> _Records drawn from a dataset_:
= Beginning of Section =

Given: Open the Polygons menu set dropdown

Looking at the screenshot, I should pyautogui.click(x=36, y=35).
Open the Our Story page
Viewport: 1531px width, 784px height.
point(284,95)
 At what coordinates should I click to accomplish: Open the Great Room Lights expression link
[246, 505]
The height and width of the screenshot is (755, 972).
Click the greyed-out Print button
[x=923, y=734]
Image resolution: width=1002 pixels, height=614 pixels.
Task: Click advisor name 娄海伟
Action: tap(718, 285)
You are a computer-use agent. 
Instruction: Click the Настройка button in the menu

= End of Section =

The expected output is the lines from the one with "At what coordinates" through the end of the data, exactly as written and nothing more.

> _Answer_:
 At what coordinates should I click to accomplish: Open the Great Room Lights expression link
[246, 505]
The height and width of the screenshot is (755, 972).
Click the greyed-out Print button
[x=923, y=734]
Image resolution: width=1002 pixels, height=614 pixels.
Task: Click advisor name 娄海伟
Action: tap(718, 285)
You are a computer-use agent. 
Instruction: Click the Настройка button in the menu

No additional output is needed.